The Dutch are the least likely nation in Europe to wash their hands with soap and water after using the toilet, according to a study.

And Bosnia & Herzegovina is the continent's most hygienic country with 96 per cent of the population claiming to automatically wash their hands after a bathroom visit.

In a Gallup International study, only half of those surveyed in the Netherlands said they washed their hands after using the loo. Other hand washing-shy nations included Italy, where only 57 per cent automatically washed their hands; and Spain and France where the figures were 61 and 62 per cent respectively.

Moldova scored highly with a 94 per cent compliance rate, as did Portugal and Greece where 85 per cent of respondents said they routinely washed their hands.

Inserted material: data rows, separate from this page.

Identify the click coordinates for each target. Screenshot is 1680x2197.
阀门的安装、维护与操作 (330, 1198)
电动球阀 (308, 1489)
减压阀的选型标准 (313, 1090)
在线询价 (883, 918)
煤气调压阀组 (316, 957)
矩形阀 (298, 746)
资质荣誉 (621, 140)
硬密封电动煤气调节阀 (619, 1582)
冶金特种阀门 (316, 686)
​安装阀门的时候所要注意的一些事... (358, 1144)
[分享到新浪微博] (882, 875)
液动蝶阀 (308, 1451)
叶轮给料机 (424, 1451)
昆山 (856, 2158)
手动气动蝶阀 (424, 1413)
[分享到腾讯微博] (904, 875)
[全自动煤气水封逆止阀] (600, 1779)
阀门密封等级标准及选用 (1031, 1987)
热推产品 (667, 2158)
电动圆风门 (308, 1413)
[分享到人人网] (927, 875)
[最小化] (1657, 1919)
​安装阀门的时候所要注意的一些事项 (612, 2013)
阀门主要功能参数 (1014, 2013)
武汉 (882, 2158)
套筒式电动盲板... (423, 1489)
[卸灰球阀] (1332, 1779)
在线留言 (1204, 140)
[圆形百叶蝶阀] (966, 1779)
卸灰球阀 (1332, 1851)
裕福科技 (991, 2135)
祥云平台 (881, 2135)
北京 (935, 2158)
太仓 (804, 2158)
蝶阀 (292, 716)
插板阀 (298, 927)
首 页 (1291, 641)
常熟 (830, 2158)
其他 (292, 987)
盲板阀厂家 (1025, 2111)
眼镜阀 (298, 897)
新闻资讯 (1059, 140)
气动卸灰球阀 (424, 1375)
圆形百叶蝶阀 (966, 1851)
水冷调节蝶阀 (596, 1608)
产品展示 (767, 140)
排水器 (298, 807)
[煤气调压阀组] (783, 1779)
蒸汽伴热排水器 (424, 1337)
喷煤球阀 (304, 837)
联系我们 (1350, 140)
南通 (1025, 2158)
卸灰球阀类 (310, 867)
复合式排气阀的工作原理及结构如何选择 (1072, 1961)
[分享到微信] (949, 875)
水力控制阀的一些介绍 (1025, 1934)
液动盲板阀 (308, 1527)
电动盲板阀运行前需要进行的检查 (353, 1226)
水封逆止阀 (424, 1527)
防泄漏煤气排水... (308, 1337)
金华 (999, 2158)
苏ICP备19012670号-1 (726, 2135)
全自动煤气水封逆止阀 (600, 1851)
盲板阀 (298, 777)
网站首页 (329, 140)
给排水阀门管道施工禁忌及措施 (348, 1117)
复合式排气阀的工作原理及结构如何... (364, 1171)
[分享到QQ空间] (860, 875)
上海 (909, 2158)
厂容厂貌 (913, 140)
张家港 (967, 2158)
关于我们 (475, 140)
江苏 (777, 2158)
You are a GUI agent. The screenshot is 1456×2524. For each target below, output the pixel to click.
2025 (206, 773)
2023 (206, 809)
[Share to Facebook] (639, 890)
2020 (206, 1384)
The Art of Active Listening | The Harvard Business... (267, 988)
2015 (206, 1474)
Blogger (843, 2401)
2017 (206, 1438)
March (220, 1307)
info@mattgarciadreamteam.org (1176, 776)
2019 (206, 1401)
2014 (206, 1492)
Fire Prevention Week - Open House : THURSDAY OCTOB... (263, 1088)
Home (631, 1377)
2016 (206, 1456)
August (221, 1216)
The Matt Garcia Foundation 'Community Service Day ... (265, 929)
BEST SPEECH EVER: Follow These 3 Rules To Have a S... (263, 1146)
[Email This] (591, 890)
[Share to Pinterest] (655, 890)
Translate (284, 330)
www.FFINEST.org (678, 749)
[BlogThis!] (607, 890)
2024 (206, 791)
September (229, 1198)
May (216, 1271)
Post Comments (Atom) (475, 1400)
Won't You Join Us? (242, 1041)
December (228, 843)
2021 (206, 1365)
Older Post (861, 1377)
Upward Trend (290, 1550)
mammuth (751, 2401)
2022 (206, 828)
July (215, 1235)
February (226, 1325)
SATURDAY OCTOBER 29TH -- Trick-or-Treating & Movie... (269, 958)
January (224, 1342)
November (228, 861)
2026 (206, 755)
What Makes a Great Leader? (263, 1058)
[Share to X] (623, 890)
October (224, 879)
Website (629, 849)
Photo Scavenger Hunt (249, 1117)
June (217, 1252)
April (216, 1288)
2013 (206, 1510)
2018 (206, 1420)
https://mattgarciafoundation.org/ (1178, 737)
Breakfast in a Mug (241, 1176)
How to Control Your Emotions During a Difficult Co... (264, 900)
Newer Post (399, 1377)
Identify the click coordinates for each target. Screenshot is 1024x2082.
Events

And the UK and Ireland had scores of 75 and 74 per cent respectively.

"We know that there are around 11 occasions in a day where we should wash our hands with soap," said Dr Myriam Sidibe, hygiene and nutrition social mission director for Unilever. "However in general, soap is only used about once or twice a day and sometimes as little as once in a week."

The global survey, which polled 62,398 people, also revealed that Colombia was the cleanest nation in the Americas with 93 per cent of respondents agreeing that they automatically washed their hands with soap.

Unilever's soap brand, Lifebuoy, aims to reach a billion people globally with a campaign to promote hand hygiene with soap as a way of reducing infections. The brand claims to have already reached 257 million people in 24 countries.